Rest of the code if you want to try it
func test() {
    Task {
        let url = URL.temporaryDirectory.appending(component: UUID().uuidString)
        let data = Data(repeating: 0xAD, count: 100_000_001)
        try! data.write(to: url)
        
        let base = await measure(url, nil, "readWithMMap", readWithMMap)
        await measure(url, base, "readFileByBlocks", readFileByBlocks)
        await measure(url, base, "freadFileByBlocks", readFileByBlocks)
        await measure(url, base, "readWithData", readWithData)
        await measure(url, base, "readWithResourceBytes", readWithResourceBytes)
        await measure(url, base, "readWithURLSessionAsync", readWithURLSessionAsync)
        await measure(url, base, "readWithURLSession", readWithURLSession)
        await measure(url, base, "freadFileByBytes", freadFileByBytes)
        await measure(url, base, "readFileByBytes", readFileByBytes)
        await measure(url, base, "readWithAsyncStream", readWithAsyncStream)
        try! FileManager.default.removeItem(at: url)
        print("done")
    }
}

@discardableResult func measure(_ url: URL, _ base: Double?, _ title: String, _ execute: (URL, @escaping (UInt8) -> Void) async -> Void) async -> Double {
    let start = Date()
    var result = 0
    await execute(url) { result &+= Int($0) }
    let elapsed = Date().timeIntervalSince(start)
    precondition(result == 17300000173)
    let elapsedString = String(format: "%.3f", elapsed)
    let factorString = String(format: "%.3f", elapsed / (base ?? elapsed))
    print("\(title): \(elapsedString)sec, \(factorString)x")
    return elapsed
}

test()
RunLoop.current.run(until: .distantFuture)

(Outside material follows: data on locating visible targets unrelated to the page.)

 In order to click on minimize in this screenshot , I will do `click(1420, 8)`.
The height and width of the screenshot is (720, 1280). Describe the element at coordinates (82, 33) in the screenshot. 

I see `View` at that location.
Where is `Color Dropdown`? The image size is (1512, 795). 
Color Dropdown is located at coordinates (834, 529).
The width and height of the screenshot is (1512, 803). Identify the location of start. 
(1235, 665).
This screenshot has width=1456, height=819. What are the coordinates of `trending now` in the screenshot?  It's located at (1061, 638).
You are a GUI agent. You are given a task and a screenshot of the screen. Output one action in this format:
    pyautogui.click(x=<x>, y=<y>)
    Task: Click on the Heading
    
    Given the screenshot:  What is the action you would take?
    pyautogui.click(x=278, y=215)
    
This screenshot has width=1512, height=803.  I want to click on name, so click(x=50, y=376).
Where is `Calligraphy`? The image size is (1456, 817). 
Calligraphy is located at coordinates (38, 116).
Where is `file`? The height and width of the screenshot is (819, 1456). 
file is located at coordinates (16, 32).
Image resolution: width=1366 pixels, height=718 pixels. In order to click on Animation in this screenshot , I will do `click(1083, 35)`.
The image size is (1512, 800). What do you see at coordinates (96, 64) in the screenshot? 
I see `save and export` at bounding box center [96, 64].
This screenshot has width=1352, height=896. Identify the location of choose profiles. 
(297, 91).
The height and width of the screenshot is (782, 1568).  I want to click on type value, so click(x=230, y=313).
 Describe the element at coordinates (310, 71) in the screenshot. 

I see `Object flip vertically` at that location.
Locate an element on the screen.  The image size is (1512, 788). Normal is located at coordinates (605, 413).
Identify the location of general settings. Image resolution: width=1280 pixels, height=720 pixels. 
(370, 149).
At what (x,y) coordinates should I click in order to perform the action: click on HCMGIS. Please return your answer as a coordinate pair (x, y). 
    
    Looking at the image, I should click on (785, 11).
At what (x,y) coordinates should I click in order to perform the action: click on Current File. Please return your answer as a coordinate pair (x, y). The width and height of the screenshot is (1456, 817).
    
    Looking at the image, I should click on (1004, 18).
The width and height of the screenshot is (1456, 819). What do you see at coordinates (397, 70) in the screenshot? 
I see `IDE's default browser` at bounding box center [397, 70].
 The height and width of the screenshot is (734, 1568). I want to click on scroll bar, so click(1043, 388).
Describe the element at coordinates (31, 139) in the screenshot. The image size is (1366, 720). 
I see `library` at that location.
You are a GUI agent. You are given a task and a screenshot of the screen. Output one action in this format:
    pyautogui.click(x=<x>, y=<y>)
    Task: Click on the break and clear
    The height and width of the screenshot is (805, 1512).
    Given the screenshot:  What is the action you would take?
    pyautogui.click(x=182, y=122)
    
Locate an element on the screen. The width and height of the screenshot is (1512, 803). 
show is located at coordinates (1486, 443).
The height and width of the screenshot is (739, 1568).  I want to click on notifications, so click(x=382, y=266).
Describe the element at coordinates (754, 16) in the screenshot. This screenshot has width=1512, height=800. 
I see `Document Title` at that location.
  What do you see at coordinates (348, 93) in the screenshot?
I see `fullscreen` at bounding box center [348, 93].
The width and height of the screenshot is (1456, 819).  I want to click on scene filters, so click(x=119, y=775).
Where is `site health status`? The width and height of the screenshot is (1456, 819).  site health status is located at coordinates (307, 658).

This is the one that takes ridiculous amount of time (7600x base time):

func readWithAsyncStream(_ url: URL, callback: @escaping (UInt8) -> Void) async {
    let stream = AsyncStream<UInt8> { continuation in
        let data = try! Data(contentsOf: url)
        let size = data.count
        data.withUnsafeBytes { bytes in
            let p = bytes
            for i in 0 ..< size {
                continuation.yield(p[i])
            }
        }
        continuation.finish()
    }
    for await byte in stream {
        callback(byte)
    }
}

Don't know if async stream / continuations are slow or I am using them wrongly.

All tests were done with -O and there was no significant difference between mac and iOS device.

22 Likes

That‘s a great, comprehensive, summary. Thanks. I really wonder though what‘s wrong with async here…

I don’t know that there is anything wrong with it. By using an async method you are telling the system that the speed with which the operation returns isn’t something that you are particularly worried about.

Because of that it is going to take its own sweet time in performing the read while doing things like coalescing IO reads and conserving power budget.